Oncologising MS

We have been beating the combination-therapy drum for so long now we have become bored with the concept. Every time we apply for grants to test the concept, be it with pharma or via other traditional funding routes, we get pushback. Either our targets are questioned or the concept of combination therapies is challenged based on the scientific principles underlying the combination being proposed. Then there is regulatory complexity of doing licensing combination trials that makes most Pharma companies put their heads in the sand.

It is obvious that if we want to achieve our aim of getting pwMS to old age so that they can age normally we are going to have to do more than simply tackle inflammation. 

Oncologise is a neologism or new word

I propose oncologising multiple sclerosis and putting in place a national NHS-funded register as part of routine practice, similar to what happens with cancer patients so that everyone can participate in add-on trials of neuroprotectants, remyelination and neurorestoration therapies and any other add-on treatments that we think may work in MS. The latter can include dietary interventions, for example, intermittent-fasting or ketogenic diets. 

Making the case for building a treatment sandwich or pyramid

If the NHS doesn’t fund this I would urge Roche and Biogen to do start with the two biggest blockbusters, i.e. ocrelizumab- and DMF-treated patients and to do this as an international initiative. The real-life trial platform could be run like the oncology platforms in that as soon as you find a combination that is better than the monotherapy (plus placebo) the combination then becomes the standard of care. We would have to implement this with more sensitive outcome measures, possibly brain volume loss, rather than the EDSS which has too many warts to survive much longer. 

Do you think we can oncologise MS? Would you be interested in participating in add-on studies as proposed above?
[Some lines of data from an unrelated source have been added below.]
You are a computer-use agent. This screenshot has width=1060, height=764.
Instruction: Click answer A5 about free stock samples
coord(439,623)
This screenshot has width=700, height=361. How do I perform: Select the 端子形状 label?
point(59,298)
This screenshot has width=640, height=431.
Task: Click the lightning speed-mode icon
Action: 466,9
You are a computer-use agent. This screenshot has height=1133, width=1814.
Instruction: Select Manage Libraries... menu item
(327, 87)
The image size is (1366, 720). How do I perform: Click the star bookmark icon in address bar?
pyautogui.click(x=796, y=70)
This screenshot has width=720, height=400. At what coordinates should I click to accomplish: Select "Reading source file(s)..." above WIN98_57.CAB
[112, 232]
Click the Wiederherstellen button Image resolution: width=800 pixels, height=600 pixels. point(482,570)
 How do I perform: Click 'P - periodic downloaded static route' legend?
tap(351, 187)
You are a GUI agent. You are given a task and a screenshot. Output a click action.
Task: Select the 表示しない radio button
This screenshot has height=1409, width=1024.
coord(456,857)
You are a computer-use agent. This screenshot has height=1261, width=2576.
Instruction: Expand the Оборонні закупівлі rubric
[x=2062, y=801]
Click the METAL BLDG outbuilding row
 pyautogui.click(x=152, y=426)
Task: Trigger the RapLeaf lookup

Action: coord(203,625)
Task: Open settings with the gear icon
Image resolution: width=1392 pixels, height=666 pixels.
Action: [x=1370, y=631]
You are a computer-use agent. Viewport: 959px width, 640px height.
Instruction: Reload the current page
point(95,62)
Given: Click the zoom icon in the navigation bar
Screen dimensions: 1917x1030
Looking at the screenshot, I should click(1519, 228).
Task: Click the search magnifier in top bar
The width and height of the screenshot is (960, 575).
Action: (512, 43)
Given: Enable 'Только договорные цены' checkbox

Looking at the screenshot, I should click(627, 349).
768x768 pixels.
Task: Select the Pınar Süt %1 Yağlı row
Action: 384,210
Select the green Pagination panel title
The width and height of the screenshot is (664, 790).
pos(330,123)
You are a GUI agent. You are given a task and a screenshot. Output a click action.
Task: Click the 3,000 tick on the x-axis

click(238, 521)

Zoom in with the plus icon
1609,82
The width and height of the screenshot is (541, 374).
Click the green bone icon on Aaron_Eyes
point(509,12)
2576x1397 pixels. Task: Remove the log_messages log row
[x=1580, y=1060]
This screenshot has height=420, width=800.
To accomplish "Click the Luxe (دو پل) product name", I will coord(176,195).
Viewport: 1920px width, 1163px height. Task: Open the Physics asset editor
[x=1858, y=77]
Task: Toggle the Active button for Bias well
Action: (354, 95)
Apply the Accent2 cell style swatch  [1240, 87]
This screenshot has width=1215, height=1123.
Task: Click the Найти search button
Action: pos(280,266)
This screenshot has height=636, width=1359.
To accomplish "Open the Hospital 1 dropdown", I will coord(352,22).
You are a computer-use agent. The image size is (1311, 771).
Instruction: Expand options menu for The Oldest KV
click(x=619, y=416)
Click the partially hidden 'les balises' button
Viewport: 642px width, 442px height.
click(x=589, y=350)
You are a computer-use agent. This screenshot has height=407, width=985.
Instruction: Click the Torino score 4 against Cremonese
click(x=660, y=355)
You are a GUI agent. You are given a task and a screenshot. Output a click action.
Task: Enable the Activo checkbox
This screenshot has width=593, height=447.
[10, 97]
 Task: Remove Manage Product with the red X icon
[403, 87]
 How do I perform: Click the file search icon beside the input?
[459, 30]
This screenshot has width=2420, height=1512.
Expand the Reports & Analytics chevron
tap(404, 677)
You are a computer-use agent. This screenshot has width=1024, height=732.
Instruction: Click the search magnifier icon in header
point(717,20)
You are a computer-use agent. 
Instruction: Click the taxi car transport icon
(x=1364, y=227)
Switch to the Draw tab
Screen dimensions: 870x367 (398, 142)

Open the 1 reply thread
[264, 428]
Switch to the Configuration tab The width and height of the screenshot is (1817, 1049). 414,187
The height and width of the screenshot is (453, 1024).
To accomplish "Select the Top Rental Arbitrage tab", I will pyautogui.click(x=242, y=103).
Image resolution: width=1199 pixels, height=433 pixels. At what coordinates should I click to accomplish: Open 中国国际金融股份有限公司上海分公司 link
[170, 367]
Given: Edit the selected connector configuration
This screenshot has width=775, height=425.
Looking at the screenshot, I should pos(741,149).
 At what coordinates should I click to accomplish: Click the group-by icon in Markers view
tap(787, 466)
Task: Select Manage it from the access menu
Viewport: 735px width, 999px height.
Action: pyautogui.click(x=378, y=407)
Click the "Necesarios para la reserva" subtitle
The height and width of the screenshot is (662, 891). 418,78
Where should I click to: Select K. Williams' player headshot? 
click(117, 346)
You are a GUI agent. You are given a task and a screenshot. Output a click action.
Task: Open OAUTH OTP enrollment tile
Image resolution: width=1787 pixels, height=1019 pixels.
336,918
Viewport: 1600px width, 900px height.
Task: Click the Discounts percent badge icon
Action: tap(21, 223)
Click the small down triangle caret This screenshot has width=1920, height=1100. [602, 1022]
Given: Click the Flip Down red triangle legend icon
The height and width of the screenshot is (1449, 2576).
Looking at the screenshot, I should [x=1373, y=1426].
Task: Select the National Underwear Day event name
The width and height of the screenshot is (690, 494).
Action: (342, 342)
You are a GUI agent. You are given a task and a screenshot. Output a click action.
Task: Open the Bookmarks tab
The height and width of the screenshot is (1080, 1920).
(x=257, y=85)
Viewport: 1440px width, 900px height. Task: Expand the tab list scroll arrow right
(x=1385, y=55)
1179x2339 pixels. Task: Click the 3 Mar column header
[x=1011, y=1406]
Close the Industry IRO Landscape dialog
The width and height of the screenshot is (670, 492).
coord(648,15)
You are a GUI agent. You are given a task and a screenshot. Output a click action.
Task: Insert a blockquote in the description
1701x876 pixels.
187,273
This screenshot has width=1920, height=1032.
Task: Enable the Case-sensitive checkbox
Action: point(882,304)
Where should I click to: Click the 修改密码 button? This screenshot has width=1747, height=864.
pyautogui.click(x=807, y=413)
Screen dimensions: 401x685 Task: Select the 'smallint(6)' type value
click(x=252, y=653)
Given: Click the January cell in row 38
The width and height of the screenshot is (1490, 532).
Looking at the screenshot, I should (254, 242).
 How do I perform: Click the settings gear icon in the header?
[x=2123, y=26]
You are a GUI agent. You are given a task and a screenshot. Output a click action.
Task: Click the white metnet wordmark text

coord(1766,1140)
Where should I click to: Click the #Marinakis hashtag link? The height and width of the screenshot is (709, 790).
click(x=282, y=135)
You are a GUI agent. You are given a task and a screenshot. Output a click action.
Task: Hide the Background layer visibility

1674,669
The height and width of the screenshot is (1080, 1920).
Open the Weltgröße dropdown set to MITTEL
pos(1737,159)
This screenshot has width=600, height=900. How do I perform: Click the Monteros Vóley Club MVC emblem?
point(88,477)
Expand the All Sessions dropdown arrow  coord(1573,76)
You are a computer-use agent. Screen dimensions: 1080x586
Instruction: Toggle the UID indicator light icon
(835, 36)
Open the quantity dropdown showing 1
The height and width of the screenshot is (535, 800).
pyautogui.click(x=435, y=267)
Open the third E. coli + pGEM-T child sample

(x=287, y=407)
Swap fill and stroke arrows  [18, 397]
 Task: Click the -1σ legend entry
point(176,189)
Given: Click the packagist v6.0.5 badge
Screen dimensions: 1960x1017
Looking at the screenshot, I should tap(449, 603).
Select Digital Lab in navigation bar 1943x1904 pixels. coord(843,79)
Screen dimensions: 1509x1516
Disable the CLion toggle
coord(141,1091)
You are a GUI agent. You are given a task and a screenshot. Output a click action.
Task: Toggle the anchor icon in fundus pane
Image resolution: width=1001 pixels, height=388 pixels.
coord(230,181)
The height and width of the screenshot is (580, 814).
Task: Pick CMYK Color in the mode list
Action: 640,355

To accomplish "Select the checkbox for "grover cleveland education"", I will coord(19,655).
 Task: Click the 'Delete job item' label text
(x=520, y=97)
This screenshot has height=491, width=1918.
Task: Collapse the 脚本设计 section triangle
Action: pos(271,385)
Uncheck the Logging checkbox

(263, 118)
We have ten or more compounds that we could test right now. 

The good news is that I have an ally who works in a large Pharma company who has been chewing the cud with me on this concept and is hopefully going to be able to sell it within his company. If he doesn’t do it I suspect another company may be tempted to take it on.

I gave a talk to general physicians at the Royal College of Physicians (RCP) yesterday afternoon telling them how we have transformed the management of MS. But have we really? To really transform the management of MS we need to cure the disease and then tackle the problem of post-inflammatory neurodegeneration or smouldering MS. The problem we have is that the wider MS community is not necessarily prepared to accept this position and the need for combination therapy add-on studies or the sequential therapy paradigm (induction-maintenance). 

CoI: multiple

OXO Study

We want to build a sandwich to tackle the many facets of multiple sclerosis that result in neuroaxonal loss. At the base of treatment pyramid, we need an anti-inflammatory onto which we want to add a neuroprotectant, i.e. the combination therapy strategy.

You need to protect damaged and vulnerable axons so that you can then remyelinate them or restore their function. We assume this makes sense, but still, we get push back from many in the field who are determined to still do monotherapy neuroprotective trials. 

What is the point of protecting an axon, allowing it to be remyelinated and to recover function for it to be damaged again in the next round of inflammatory attack? 

Barts-MS Dictum: It makes no biological sense to do monotherapy MS neuroprotective trials in the modern era.

With this in mind, we had a ‘brainstorming’ session last week and came up with a new neuroprotective trial design in primary progressive MS; it is called the OXO PPMS trial or  ‘Add-on OXcarbazepine to Ocrelizumab in PPMS Study’. 

Why PPMS? We feel that PPMS has a massive unmet need and that as ocrelizumab is now licensed as the only DMT in PPMS it makes an ideal platform therapy. We have chosen oxcarbazepine, a sodium channel blocker, as our add-on agent because we have pilot data (animal and clinical) showing it may work and it seems to be better tolerated than other sodium channel blockers. In an ideal world, we would want this study to be done with a new agent that has a long patent life, which would allow Pharma to invest in the necessary studies to get the drug licensed. But alas we can’t find a Pharma company with a new sodium channel blockers who would be interested in MS.

Raj Kapoor, David Baker and I have spent an extraordinary amount of time trying to get Big Pharma to buy into the add-on sodium channel blocker neuroprotection paradigm. Sadly none of the decision-makers has bought into the paradigm, yet. Just maybe with new data and the fact that all the low-hanging fruit on the MS tree has been picked they may change their minds. 

Please note that neuroprotection is only a small part of the solution to worsening or progressive MS. To tackle this problem we need a lot more than neuroprotection, which is why we need to manage MS holistically. 

To reiterate the philosophy of marginal gains “if you break down everything we can think of that goes into improving MS outcomes, and then improving it by 1%, we will get a significant increase when we put them all together. This also means avoiding things that make MS worse”. This is why anti-ageing strategies, in particular, lifestyle factors, need to be included in the longterm treatment strategy to manage MS.  

What do you think of the OXO PPMS study? If you have PPMS would you volunteer for this study?